Microwave-assisted synthesis of graphene nanocomposites: recent developments on lithium-ion batteries

Abstract

Lithium ion battery (LIB) is a popular power source for various portable mobile devices and even electrical vehicles. Graphene-based composites are important electrodes for LIBs due to their high-capacity, long cycle life, and impressive high-rate capability. Microwave-assisted synthesis is a promising approach to prepare graphene-based composites owing to its fast, energy-efficient features. By varying microwave irradiation conditions, surface functionality and morphology control can be tuned for either graphene or the introduced secondary phase in the graphene-based composites. When used for LIBs, the graphene-based composites can offer a variety of merits for the improved electrochemical properties such as facilitated lithium diffusion/ storage and the increased mechanical stability of the electrodes during repetitive cycling. This article reviews the recent progress of microwave-assisted synthesis of graphene-based electrodes and their applications for LIBs.
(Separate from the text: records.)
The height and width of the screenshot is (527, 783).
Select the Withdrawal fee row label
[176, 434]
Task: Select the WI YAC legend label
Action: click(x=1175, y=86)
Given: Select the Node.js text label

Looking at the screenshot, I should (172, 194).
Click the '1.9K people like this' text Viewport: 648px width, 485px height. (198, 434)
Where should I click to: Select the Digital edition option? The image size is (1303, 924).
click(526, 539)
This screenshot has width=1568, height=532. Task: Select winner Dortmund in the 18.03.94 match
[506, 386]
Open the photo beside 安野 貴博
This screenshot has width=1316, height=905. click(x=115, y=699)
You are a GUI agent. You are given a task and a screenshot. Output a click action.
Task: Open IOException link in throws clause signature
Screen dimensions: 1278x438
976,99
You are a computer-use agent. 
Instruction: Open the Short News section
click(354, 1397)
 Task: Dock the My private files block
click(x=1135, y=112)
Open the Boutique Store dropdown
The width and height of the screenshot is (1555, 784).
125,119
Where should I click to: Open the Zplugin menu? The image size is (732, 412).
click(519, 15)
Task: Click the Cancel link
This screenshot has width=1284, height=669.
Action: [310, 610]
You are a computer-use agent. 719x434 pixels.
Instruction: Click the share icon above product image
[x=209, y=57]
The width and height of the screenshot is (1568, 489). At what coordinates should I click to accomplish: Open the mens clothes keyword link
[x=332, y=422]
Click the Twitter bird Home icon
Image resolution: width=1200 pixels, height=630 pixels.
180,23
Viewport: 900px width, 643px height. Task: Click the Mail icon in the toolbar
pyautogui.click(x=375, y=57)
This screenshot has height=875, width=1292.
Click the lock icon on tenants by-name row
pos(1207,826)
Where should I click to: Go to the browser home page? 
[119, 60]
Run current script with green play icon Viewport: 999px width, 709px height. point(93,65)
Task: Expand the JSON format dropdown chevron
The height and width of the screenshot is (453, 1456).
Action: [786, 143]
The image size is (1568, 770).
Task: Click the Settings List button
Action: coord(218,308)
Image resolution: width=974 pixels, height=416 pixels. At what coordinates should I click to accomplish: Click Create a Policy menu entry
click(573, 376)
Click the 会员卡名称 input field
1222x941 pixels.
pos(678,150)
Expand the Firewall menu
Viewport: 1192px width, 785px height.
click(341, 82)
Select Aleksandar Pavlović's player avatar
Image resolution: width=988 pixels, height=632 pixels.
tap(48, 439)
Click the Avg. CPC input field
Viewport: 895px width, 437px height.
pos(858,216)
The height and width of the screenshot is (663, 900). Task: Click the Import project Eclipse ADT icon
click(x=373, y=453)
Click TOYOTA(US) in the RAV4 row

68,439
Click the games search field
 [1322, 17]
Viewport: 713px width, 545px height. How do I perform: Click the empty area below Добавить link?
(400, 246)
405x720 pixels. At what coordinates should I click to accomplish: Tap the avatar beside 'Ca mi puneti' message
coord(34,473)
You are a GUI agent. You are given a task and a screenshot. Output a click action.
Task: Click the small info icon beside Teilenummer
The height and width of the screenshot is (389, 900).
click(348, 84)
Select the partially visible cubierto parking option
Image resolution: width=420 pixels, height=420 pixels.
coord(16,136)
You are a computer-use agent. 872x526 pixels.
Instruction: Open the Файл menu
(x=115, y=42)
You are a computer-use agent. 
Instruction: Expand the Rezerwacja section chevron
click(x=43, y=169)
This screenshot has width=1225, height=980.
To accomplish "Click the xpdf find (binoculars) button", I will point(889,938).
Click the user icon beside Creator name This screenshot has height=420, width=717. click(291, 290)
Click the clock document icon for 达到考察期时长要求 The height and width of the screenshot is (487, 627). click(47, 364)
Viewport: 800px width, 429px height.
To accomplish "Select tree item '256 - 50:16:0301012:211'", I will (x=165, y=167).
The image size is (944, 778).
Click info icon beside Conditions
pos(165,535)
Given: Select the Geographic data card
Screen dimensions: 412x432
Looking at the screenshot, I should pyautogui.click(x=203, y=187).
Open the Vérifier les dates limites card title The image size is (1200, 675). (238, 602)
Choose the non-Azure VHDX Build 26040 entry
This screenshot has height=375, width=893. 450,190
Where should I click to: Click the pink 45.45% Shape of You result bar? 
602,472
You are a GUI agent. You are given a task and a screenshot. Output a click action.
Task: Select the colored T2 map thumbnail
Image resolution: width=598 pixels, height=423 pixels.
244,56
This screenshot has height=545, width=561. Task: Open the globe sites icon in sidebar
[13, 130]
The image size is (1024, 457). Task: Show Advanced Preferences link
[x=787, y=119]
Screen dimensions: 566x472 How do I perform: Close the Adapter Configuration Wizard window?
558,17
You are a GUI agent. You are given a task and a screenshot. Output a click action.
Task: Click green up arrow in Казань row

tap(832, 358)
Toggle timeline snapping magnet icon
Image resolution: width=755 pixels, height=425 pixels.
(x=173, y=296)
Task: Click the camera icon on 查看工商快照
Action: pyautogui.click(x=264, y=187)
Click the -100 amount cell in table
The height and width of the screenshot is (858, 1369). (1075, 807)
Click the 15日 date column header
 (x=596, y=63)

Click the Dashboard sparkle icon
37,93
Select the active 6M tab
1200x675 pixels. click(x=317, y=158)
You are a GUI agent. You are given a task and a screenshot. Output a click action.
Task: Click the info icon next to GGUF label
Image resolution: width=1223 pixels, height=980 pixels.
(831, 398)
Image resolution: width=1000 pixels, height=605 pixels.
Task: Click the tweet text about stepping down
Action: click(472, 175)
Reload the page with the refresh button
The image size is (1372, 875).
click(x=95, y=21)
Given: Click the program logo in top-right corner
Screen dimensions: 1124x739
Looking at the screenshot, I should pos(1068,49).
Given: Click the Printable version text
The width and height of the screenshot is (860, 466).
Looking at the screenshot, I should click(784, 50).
Graphene-supported transitional metal oxides anodes (Li-storage conversion mechanism), tin/germanium/silicon based anodes (lithium alloy mechanism), metal sulfides (conversion or lithium alloy mechanism), lithium-titanium-oxide-based anodes (lithium insertion mechanism), and graphene-decorated lithium iron phosphate cathodes are reviewed with more emphasis because these materials have attracted significant research concerns. The effect of microwave irradiation and the resultant structure and size control of graphene-based composites on their electrochemical properties is also elucidated.